В тюрьме я влюбился в актрису, которая участвовала в популярной телепрограмме. Она приходила к нам давать уроки актерского мастерства и руководила тюремным драмкружком. Мы, как говорится, нашли друг в друге родственную душу. Она была блестящей актрисой. Я был писателем. Я видел, как в ее движениях и жестах оживают придуманные мной слова. Мы говорили друг с другом на языке, общем для всех творческих натур, – на языке ритма и вдохновения. Спустя какое-то время она призналась мне в любви. Я сразу поверил ей и верю до сих пор. Несколько месяцев мы давали выход нашим чувствам, используя те крохи времени, которые удавалось урвать между занятиями драмкружка, и обмениваясь длинными письмами, переправляемыми через нашу подпольную систему тайной переписки.
Закончилось все плохо. Меня бросили в карцер. Не знаю, откуда тюремщики проведали о наших отношениях, но они сразу стали выпытывать у меня подробности. Они были в ярости. В том, что актриса в течение нескольких месяцев поддерживала связь с заключенным, они усматривали оскорбительное неуважение их авторитета и, возможно, унижение их мужского достоинства. Они избивали меня дубинками, кулаками и сапогами, требуя, чтобы я признался, что мы были любовниками, – тогда они могли бы выдвинуть против нее официальное обвинение. На одном из допросов они предъявили мне ее фотографию – рекламный кадр, который они нашли в помещении драмкружка. Они сказали мне, что я должен всего лишь кивнуть и тогда они перестанут избивать меня. «Только один кивок, и все твои мучения кончатся! – кричали они, держа фотографию перед моей окровавленной физиономией. – Только один кивок!»
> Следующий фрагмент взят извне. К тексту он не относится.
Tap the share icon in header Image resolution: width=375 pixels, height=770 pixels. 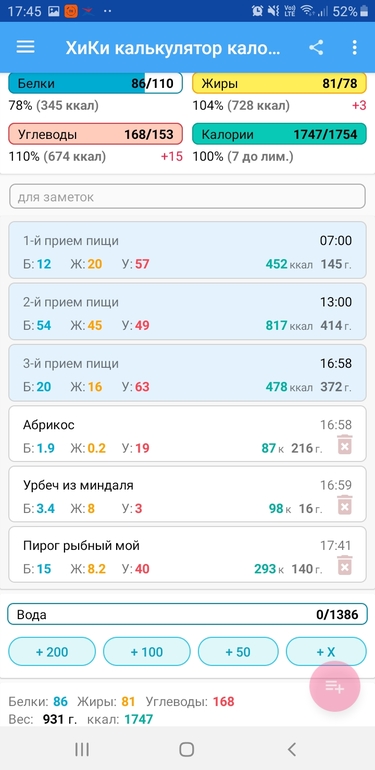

Но я ни в чем не признался. Я хранил ее образ запертым в моем сердце, как в сейфе, и они не могли добраться до него, ни сдирая с меня кожу, ни ломая мои кости. Однажды, когда я сидел в своей одиночке, зализывая раны на лице и вправляя сломанный нос, смотровое окошко в двери открылось и через него на пол впорхнуло письмо. Окошко закрылось. Я с трудом поднял письмо и кое-как дополз обратно до койки. Это было письмо от нее, с извинениями и наилучшими пожеланиями. Она встретила хорошего человека, писала она. Он музыкант. Все ее друзья уговаривали ее порвать со мной, потому что я отсиживал двадцатилетний срок и у нас не было будущего. Она полюбила этого человека и собиралась выйти за него замуж, когда его симфонический оркестр вернется из турне. Она сожалела о том, что у нас все так закончилось, но надеялась, что я пойму. Мы никогда больше не увидимся, но она желает мне всего самого хорошего в жизни.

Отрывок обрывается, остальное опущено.